**SOURCE DOCUMENT**
══════════

For the most part, we should probably assume a default sequence of events unfolding over the course of a lifetime. That is, we should assume that even powerful leaders began with relatively small spheres of responsibility and gradually expanded to regional, national, or even global spheres of influence. Perhaps the most familiar example comes from the life of Abraham Lincoln: born with modest means in the legendary log cabin, and gradually working his way westward to Illinois and to local politics, and then eastward to the White House and national (and to some extent) international relations.
Whatever the validity of this default assumption—which accords with common sense—it is instructive to consider cases which apparently violate the canonical sequence of rings. Recently, I’ve considered the unusual sequence of events surrounding the rise of John F. Kennedy to become the youngest elected president in American History. Kennedy was the offspring of parents who were worldly: his maternal grandfather was the mayor of Boston and a major political figure in the Democratic party. His father, also from an influential family in the Boston area, became a major business, financial, and government figure, with international as well as national credentials. While still a youth, John Kennedy had the rare opportunity to meet with American presidents, British royalty, and the Pope—and so it was natural for him (and his siblings) at an early age to feel a relationship to, and perhaps a responsibility for, individuals who lived well beyond the neighborhood. A similar story could be told about British Prime Minister Winston Churchill (much admired by the young Kennedy), whose family was part of an international “jet set” before that phrase had been coined. Here, we behold a textbook contrast to the Lincoln saga.

══════════

**RAW RECORDS**
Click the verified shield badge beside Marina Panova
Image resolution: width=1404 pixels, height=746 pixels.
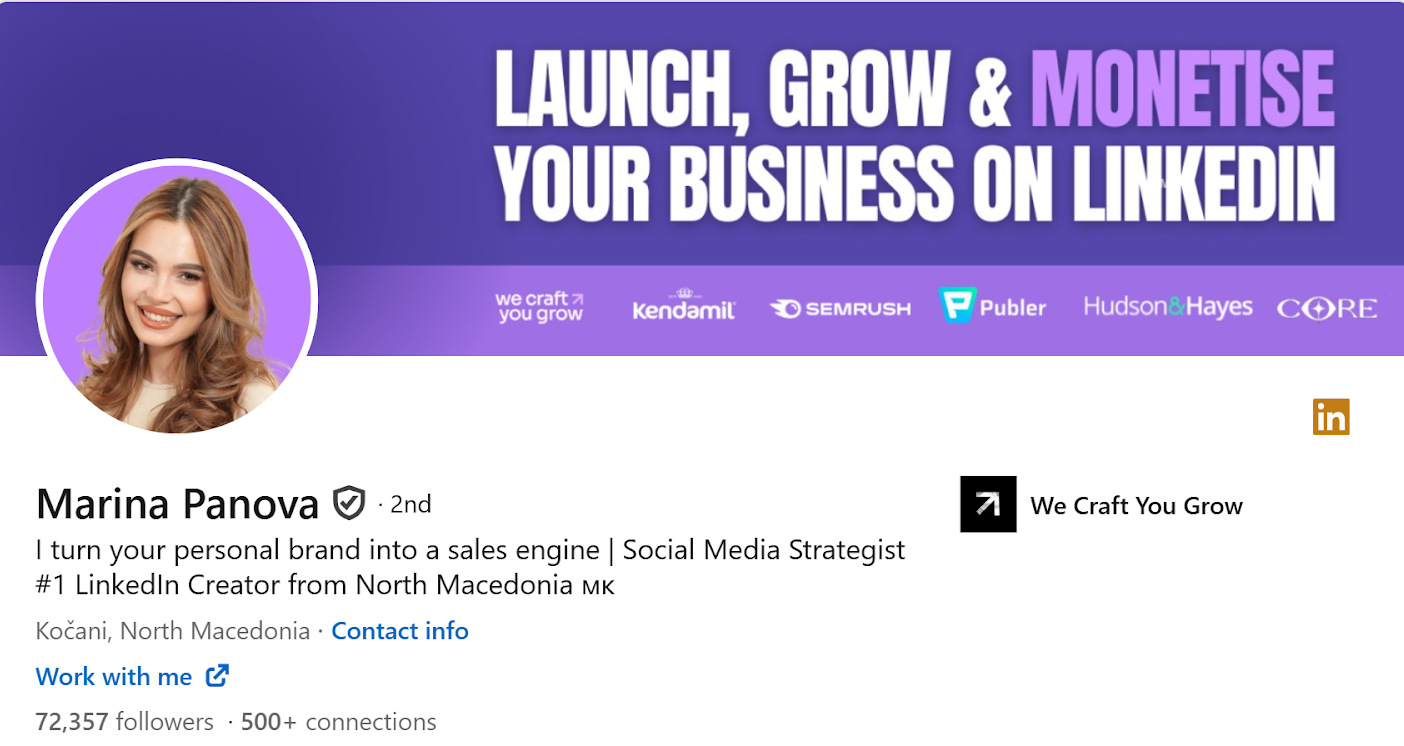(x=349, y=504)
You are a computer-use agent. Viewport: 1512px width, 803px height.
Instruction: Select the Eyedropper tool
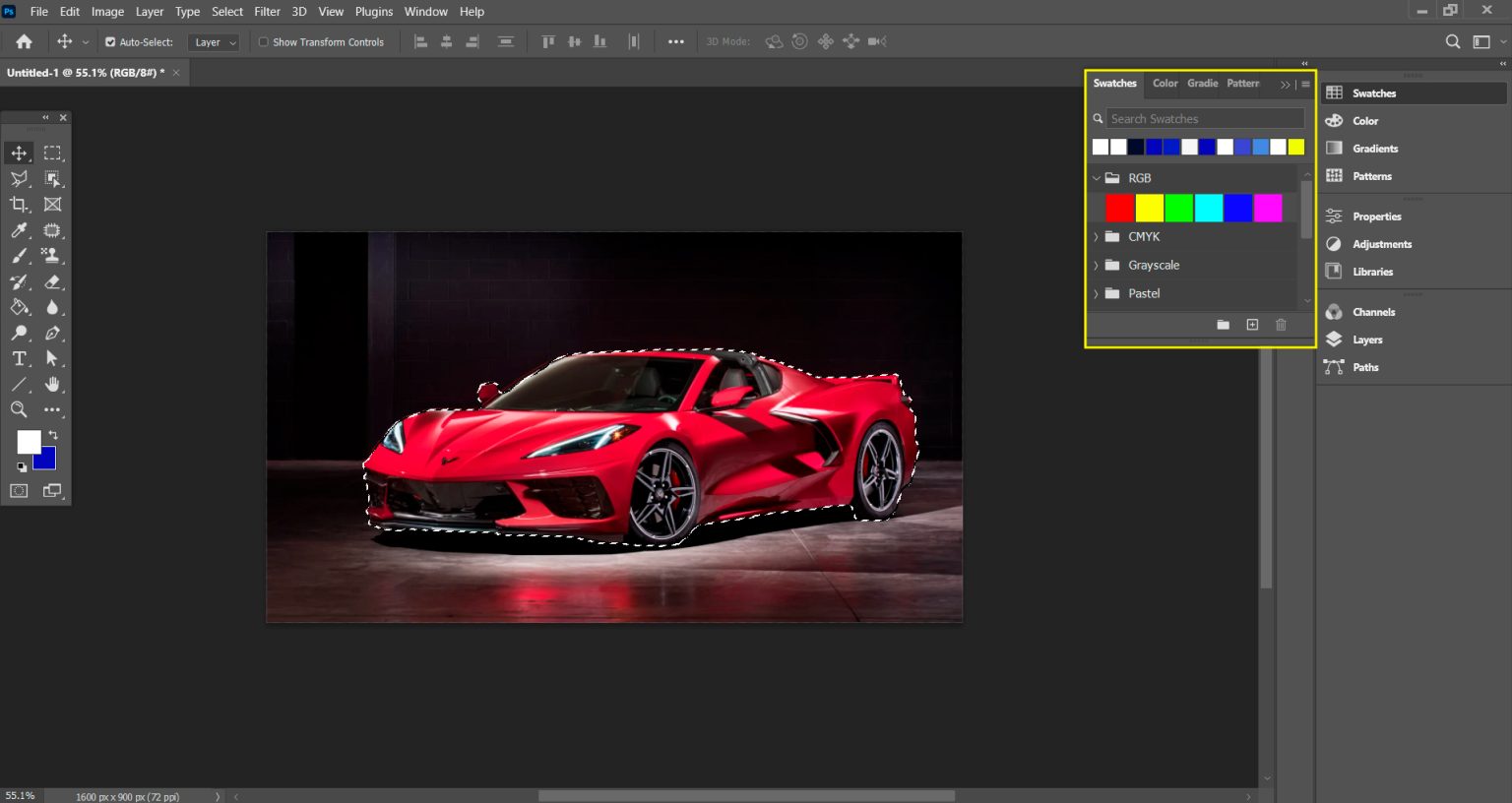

══════════

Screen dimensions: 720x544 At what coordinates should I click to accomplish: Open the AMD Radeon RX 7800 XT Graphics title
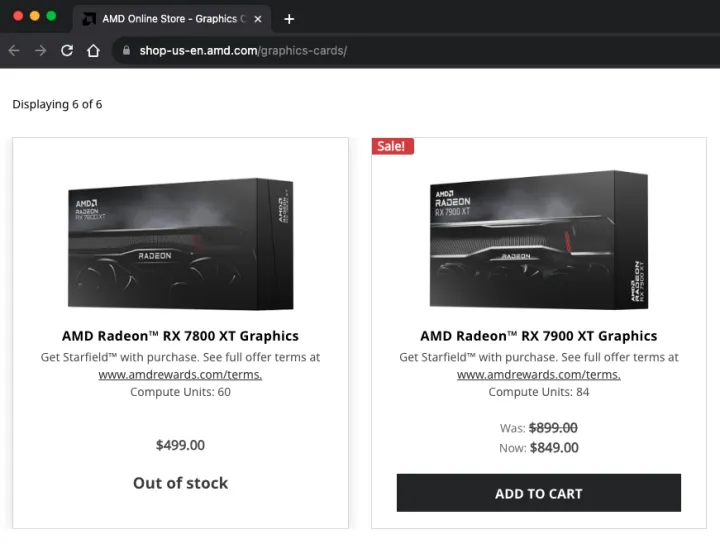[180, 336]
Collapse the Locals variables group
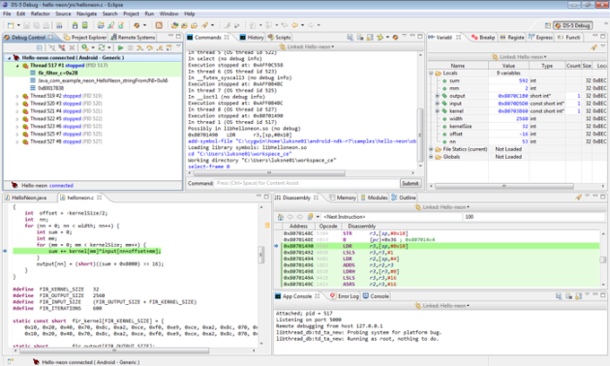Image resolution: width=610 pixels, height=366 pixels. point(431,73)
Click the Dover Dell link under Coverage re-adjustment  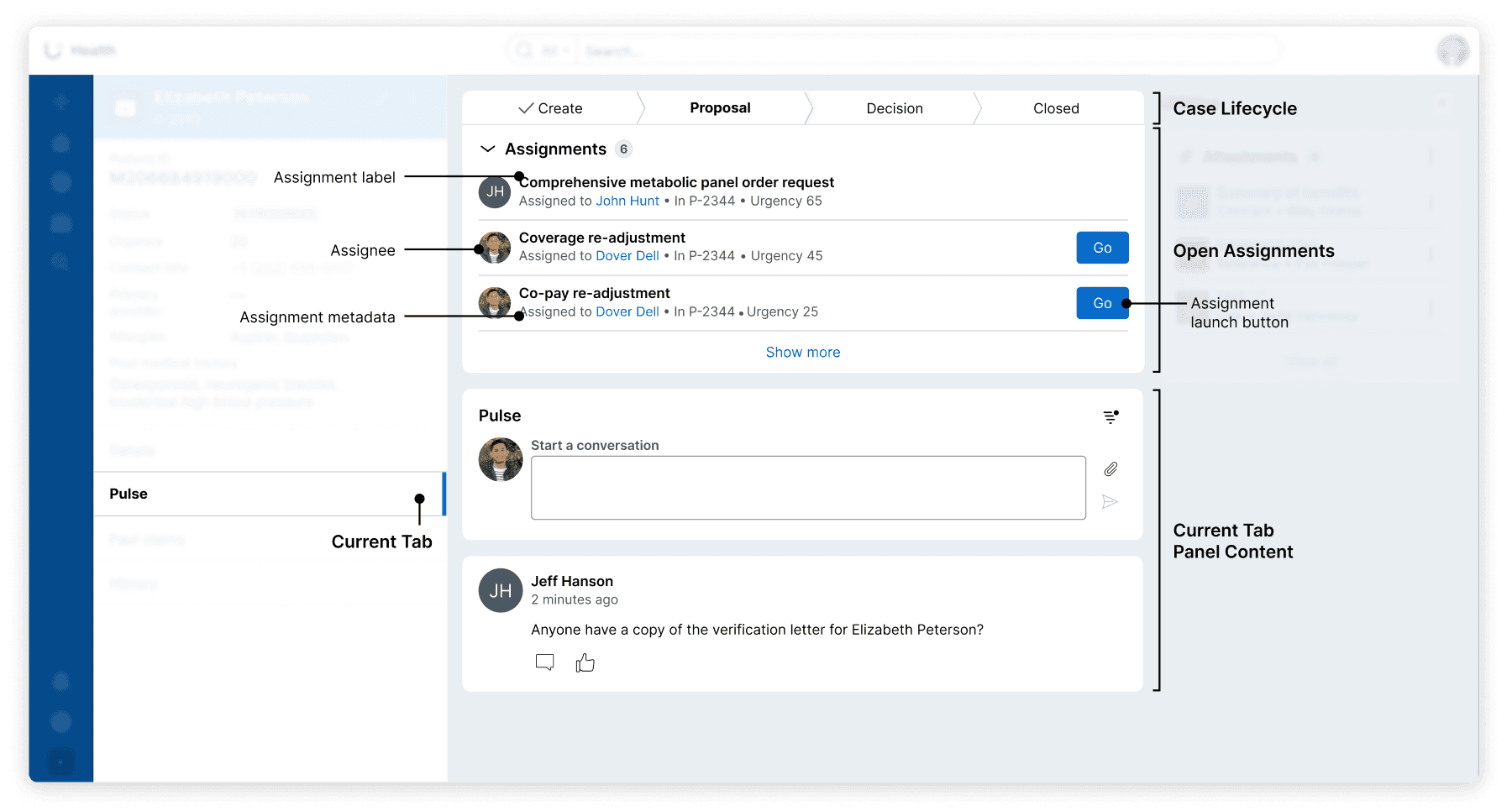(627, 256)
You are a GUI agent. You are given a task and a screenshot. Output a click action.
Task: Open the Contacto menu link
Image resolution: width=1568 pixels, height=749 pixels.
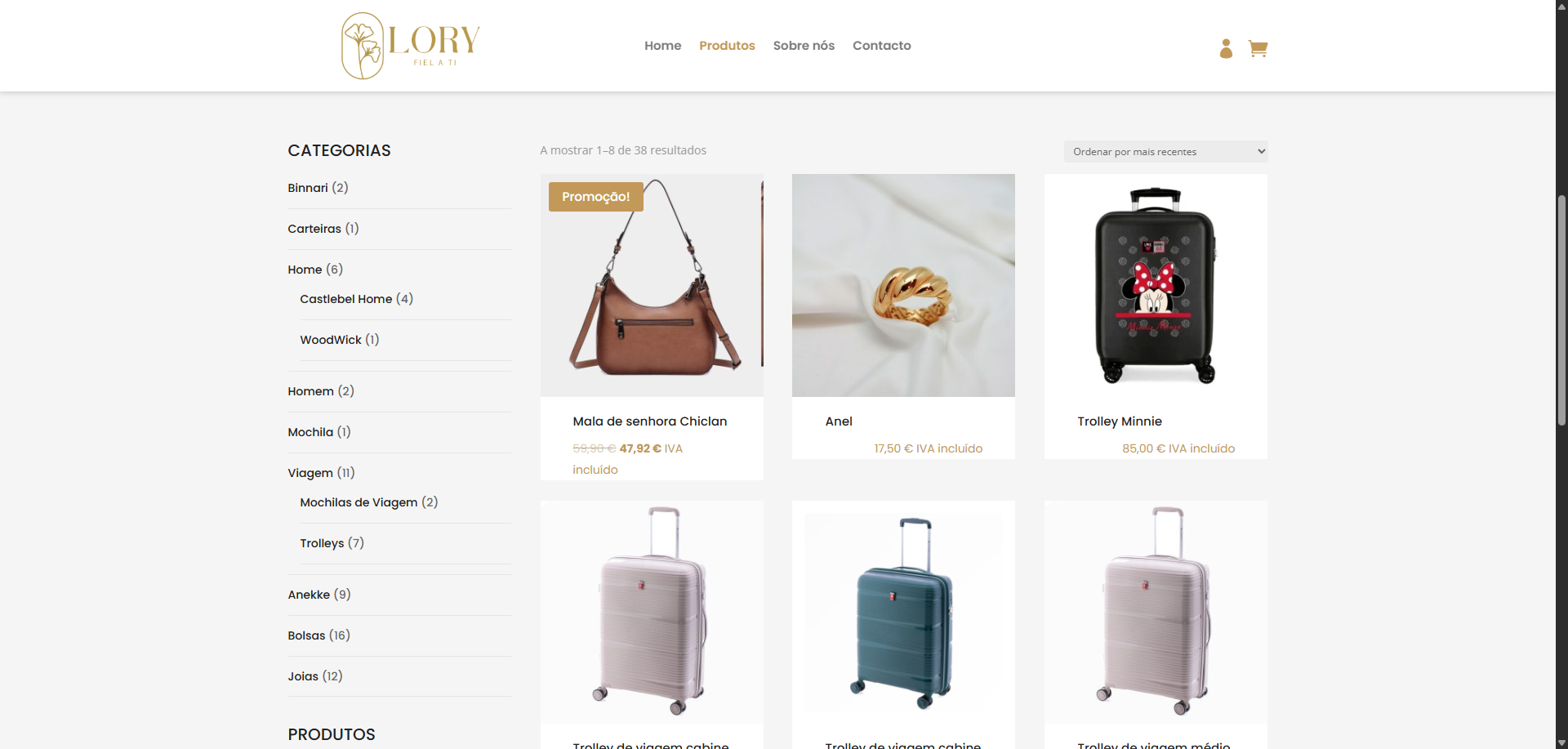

══════════

**PROBLEM**
Continue the passage about leaders whose spheres of influence grow from local to global, starting after its last sentence.

**EXPECTED OUTPUT**
Enter President Barack Obama, who has recently authored a fascinating account of his early life and the first years of his presidency in his A Promised Land. On one imaginable account, Obama would seem to have been a textbook case of someone who had to work his way over the decades through the rings of responsibility—culminating at the height of his career in nomination and election for the Presidency. And yet, as I connect the dots, Obama’s case is as similar to Kennedy’s as it is to Lincoln’s. Moreover, it may exhibit some of the same deficiencies as well as the same assets.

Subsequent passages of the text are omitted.